_TEXT SHOWN_:

# Bolt/screw head broke off



## nissanlog (Sep 17, 2004)

I bought a 240sx  and was changing the license plate. The screws holding the license plate in, though, were rusted, and one that I tried to take off broke off clean with the body of the car. I put penetrating oil on it, but was wondering how I can get the screw out now. I know about drilling it out, but I don't have a drill. If a drill is the only way to get it out, please give advice as to the procedure and power of the drill I would need. Thanks for your time.


----------



## Will (Jan 2, 2004)

Well! Seeing no one else has offered. Here's a thought. Yes you need a drill, any normal power drill will do. There is a special drill bit called an EasyOut(not very costly). You drill a hole into the broken bolt slightly under half the size of the broken bolt and slightly under the size of the EasyOut. You want plenty of meat(metal) of the bolt because the EasyOut is drilled into the under sized drill hole. It should be very tight. And then backed out if possible by hand.. And that's all there is to it. lol


----------



## xbrandonx (Mar 27, 2004)

http://www.sears.com/sr/javasr/product.do?BV_UseBVCookie=Yes&vertical=TOOL&pid=00952161000

this is something like he is talking about


----------



## Will (Jan 2, 2004)

_EXTRACTED MATERIAL_:
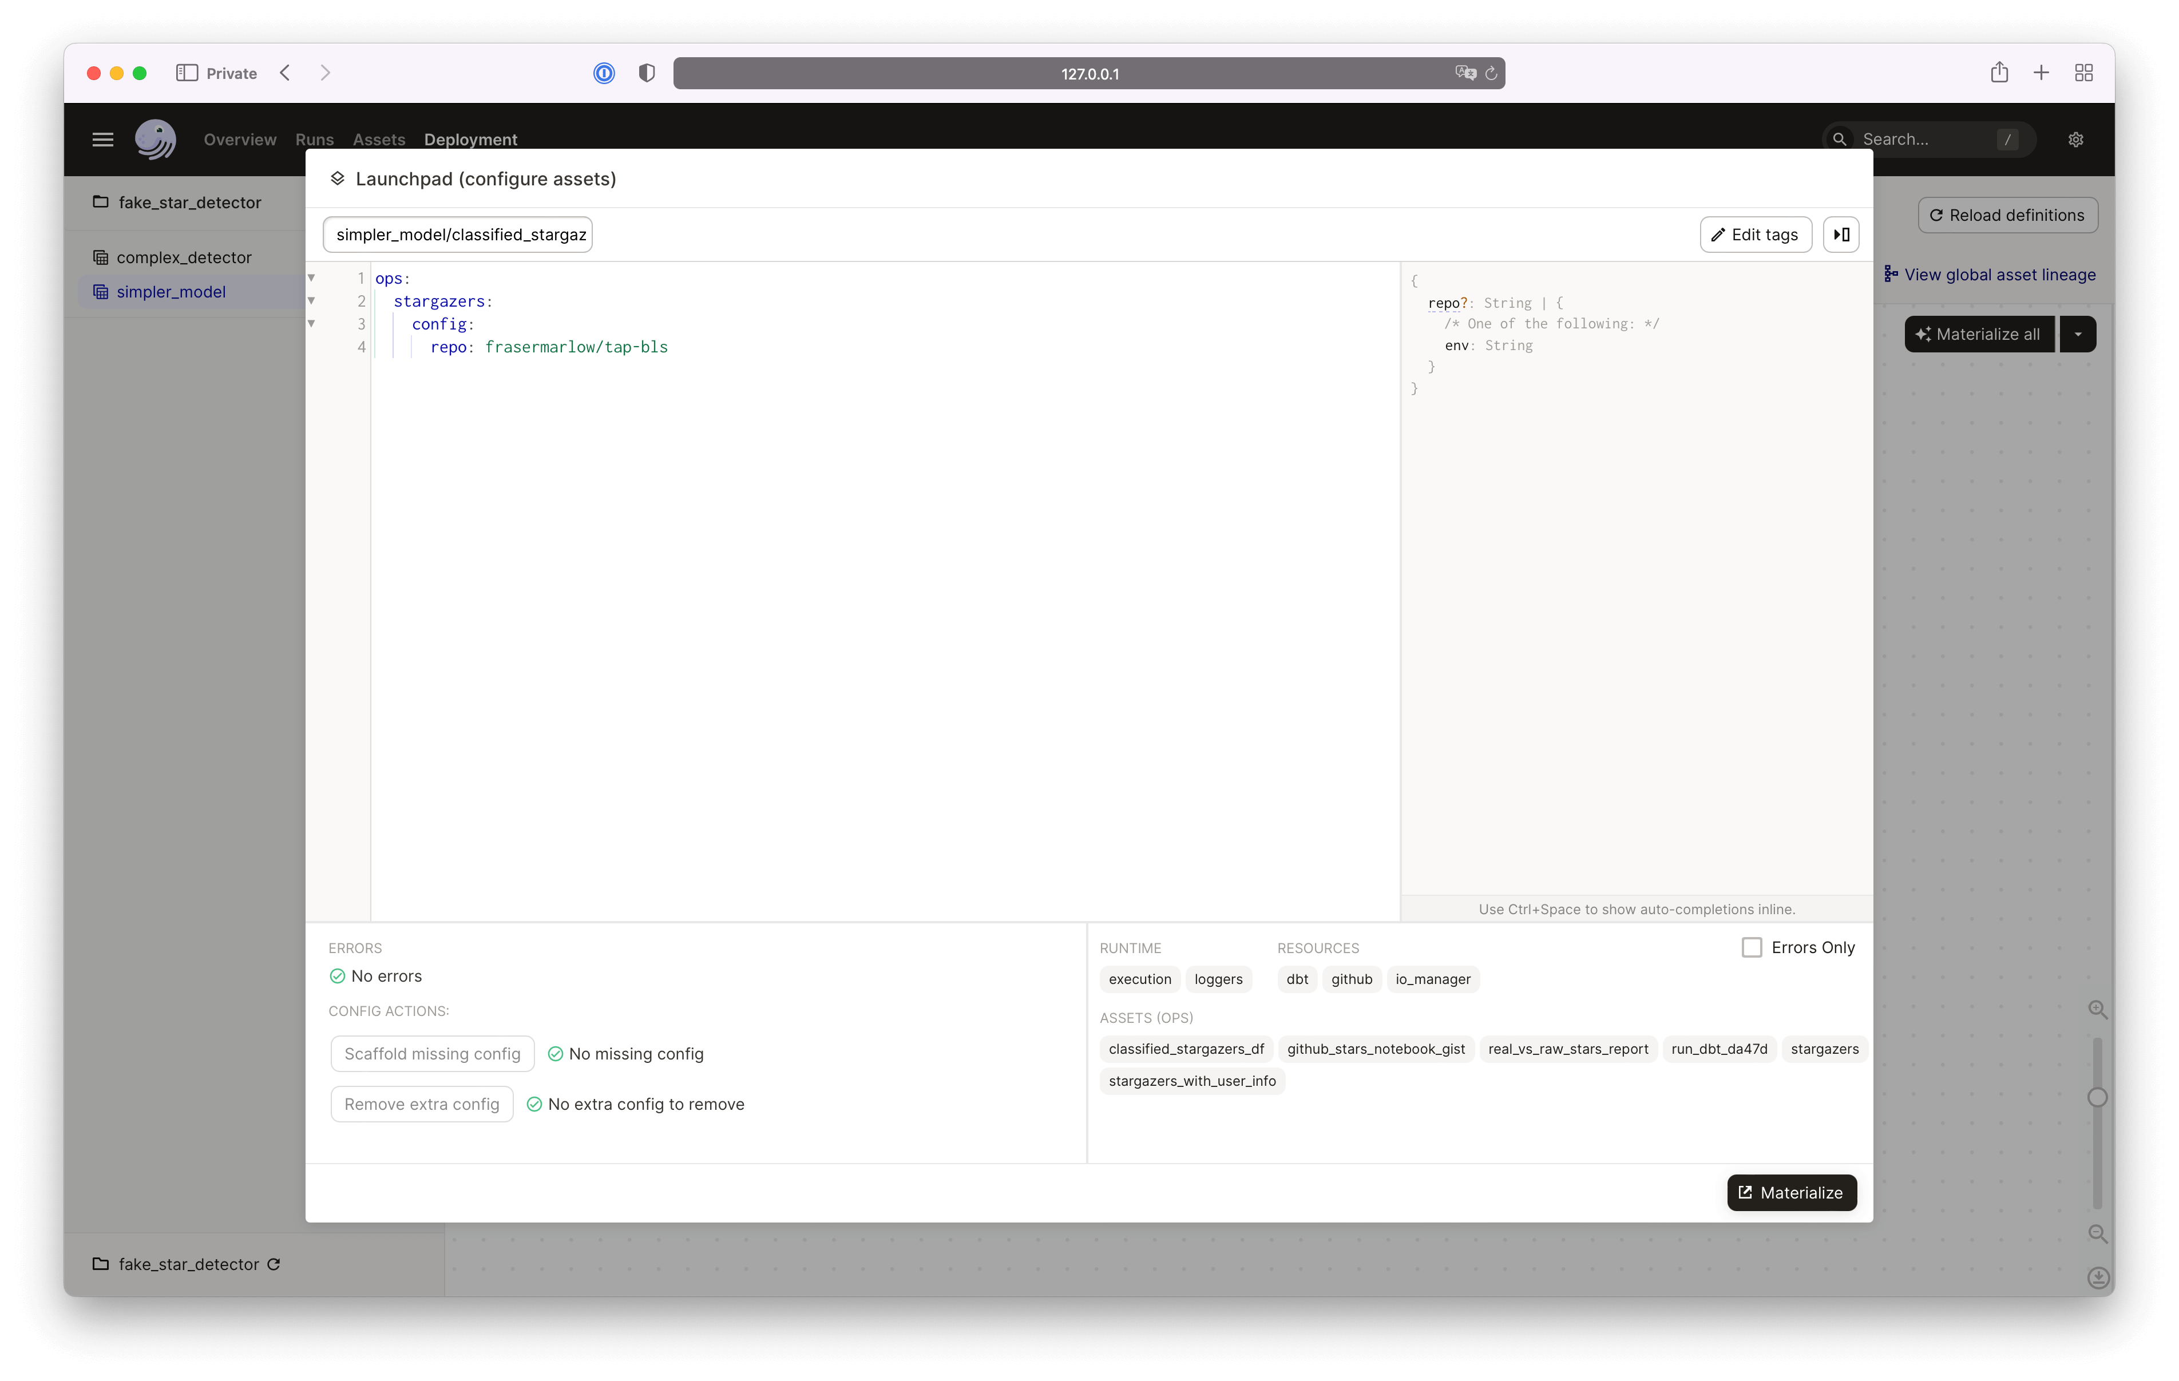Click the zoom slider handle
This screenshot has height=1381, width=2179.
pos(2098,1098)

...

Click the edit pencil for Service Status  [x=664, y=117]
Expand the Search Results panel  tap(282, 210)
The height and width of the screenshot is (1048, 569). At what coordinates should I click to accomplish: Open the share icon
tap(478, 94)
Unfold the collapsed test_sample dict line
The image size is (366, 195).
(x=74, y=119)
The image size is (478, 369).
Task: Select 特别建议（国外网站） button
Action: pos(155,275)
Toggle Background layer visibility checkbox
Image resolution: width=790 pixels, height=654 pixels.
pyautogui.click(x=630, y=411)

==

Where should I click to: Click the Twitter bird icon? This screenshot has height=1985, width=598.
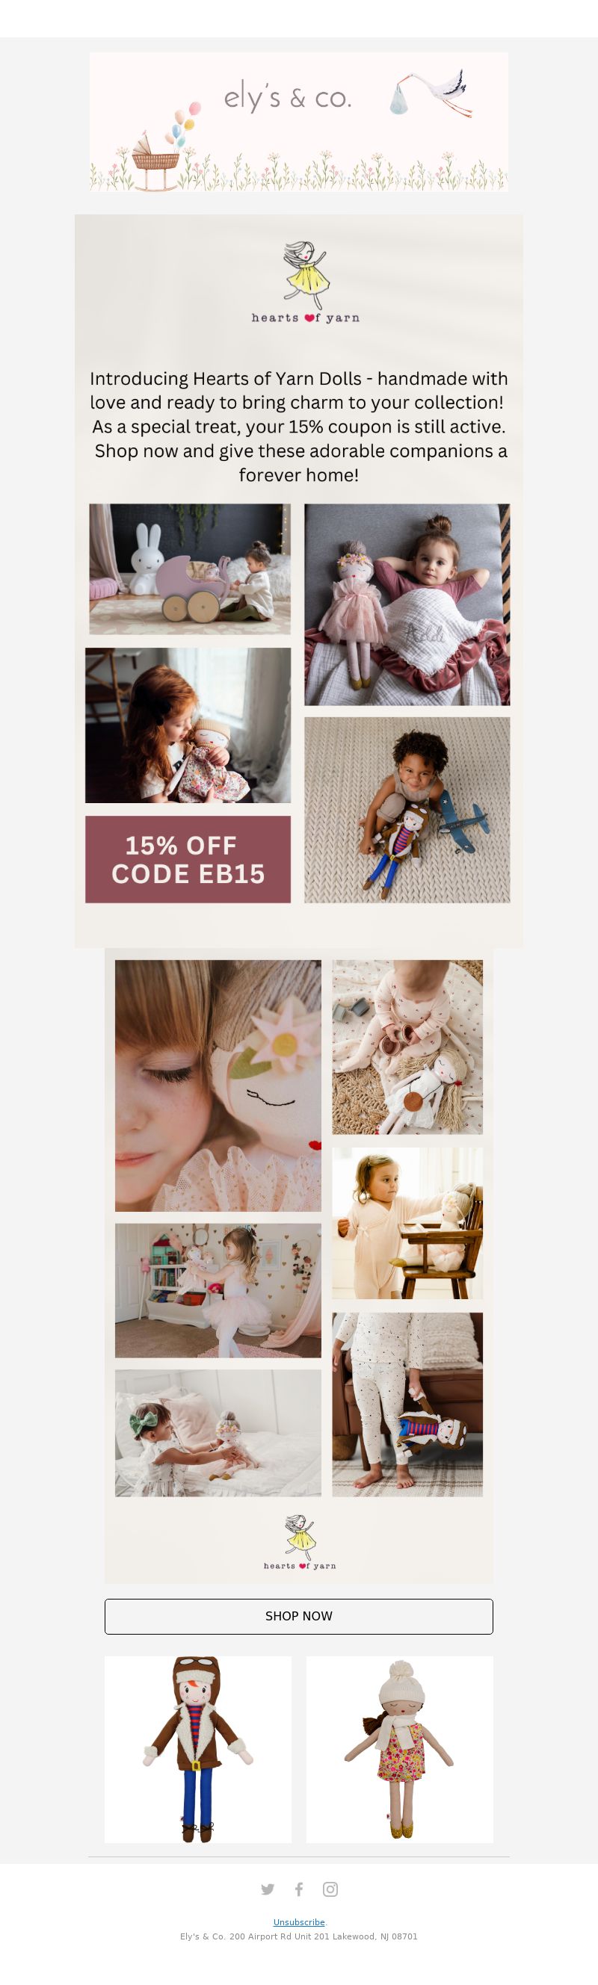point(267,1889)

_EXERCISE REQUIREMENTS_:
(A) In the forum thread about the broken license plate screw, write out the passage starting with "# Bolt/screw head" and going on through "for your time.", replacing "license plate" with "registration plate".
(B) Extend the forum thread about the broken license plate screw past the point where it stops.

_THE RESULTS_:
(A)
# Bolt/screw head broke off



## nissanlog (Sep 17, 2004)

I bought a 240sx  and was changing the registration plate. The screws holding the registration plate in, though, were rusted, and one that I tried to take off broke off clean with the body of the car. I put penetrating oil on it, but was wondering how I can get the screw out now. I know about drilling it out, but I don't have a drill. If a drill is the only way to get it out, please give advice as to the procedure and power of the drill I would need. Thanks for your time.

(B)
Yeah! That will work if you have any head left on. My description was for if you've snapped the head completely off. Another thought-Most license plate screw thread bases ( whatever their called) are nylon so some heat might loosen the culprit. Preferrably not a flame(painted surface) but a soldering iron touching the broken bolt.


----------



## xbrandonx (Mar 27, 2004)

Will said:


> Yeah! That will work if you have any head left on. My description was for if you've snapped the head completely off. Another thought-Most license plate screw thread bases ( whatever their called) are nylon so some heat might loosen the culprit. Preferrably not a flame(painted surface) but a soldering iron touching the broken bolt.


then maybe you could take a drimmel and make it into a flathead screw.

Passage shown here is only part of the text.